Ma dai primi riscontri sembra invece che i coniugi si siano suicidati in contemporanea. Accanto ai due cadaveri sono state trovate infatti due pistole, legalmente detenute dai due coniugi. Gli inquirenti hanno ritrovato anche un biglietto indirizzato ai figli con frasi di commiato che spiegano il gesto. Le pistole erano da entrambi. La coppia risiede a Roma: a Spinello hanno una seconda casa, una villetta indipendente in viale dei Pini. Il medico legale intervenuto sul posto ha appurato che il decesso risale a circa 24 ore prima del ritrovamento.
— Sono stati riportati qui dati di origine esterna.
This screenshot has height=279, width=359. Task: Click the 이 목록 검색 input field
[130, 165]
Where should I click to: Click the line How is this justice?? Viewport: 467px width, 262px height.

Secondo quanto riporta il Corriere della Sera online i due deceduti sono Paolo Neri, originario di Marino, in provincia di Roma, e Stefania Platania. Erano ex dipendenti del Senato, in pensione. Vivevano a Roma ma quando potevano amavano passare qualche giorno a Spinello di Santa Sofia.

LA PISTA DELLA SETTA

Sull’ipotesi del doppio suicidio Rossella Capuano, comandante dei Carabinieri di Meldola, che ieri sera ha coordinato le attività, non ha dubbi. «Il medico legale ha accertato che entrambi avevano un foro di uscita di un proiettile nella parte occipitale del cranio e, considerata la copiosa fuori uscita di sangue dal cavo orale, si presuppone che si siano suicidati puntandosi la pistola in bocca. Abbiamo trovato anche un post-it sul comodino della camera da letto scritto al plurale “nella speranza – diceva – di poter trovare un luogo migliore”.

Sulle cause che hanno portato la coppia a un gesto così estremo, la comandante esclude problemi economici o di salute . «Ci risulta che stessero bene — riporta sempre il Corriere della Sera —. Di certo, erano persone con una mentalità particolare. Si erano trasferiti a Spinello nel 2012, quando si paventava l’ipotesi della fine del mondo e Spinello era stata indicata come l’unico posto al mondo che si sarebbe salvato. Avevano fatto costruire un bunker sotto casa, fecero una riserva di provviste infinita». Nel 2001 il piccolo agglomerato dell’Appennino tosco-romagnolo era stato indicato dai seguaci di Ramtha come un posto «benedetto». Come luogo in cui trascorrere il fatidico giorno profetizzato dai Maya come fine del mondo: il 21 dicembre 2021. «Sono in molte le persone che, da allora, hanno scelto Spinello come seconda casa. Alcuni hanno installato pozzi, cisterne d’acqua, bunker. Come avevano fatto Paolo Neri e Stefania Platania», conferma il comandante.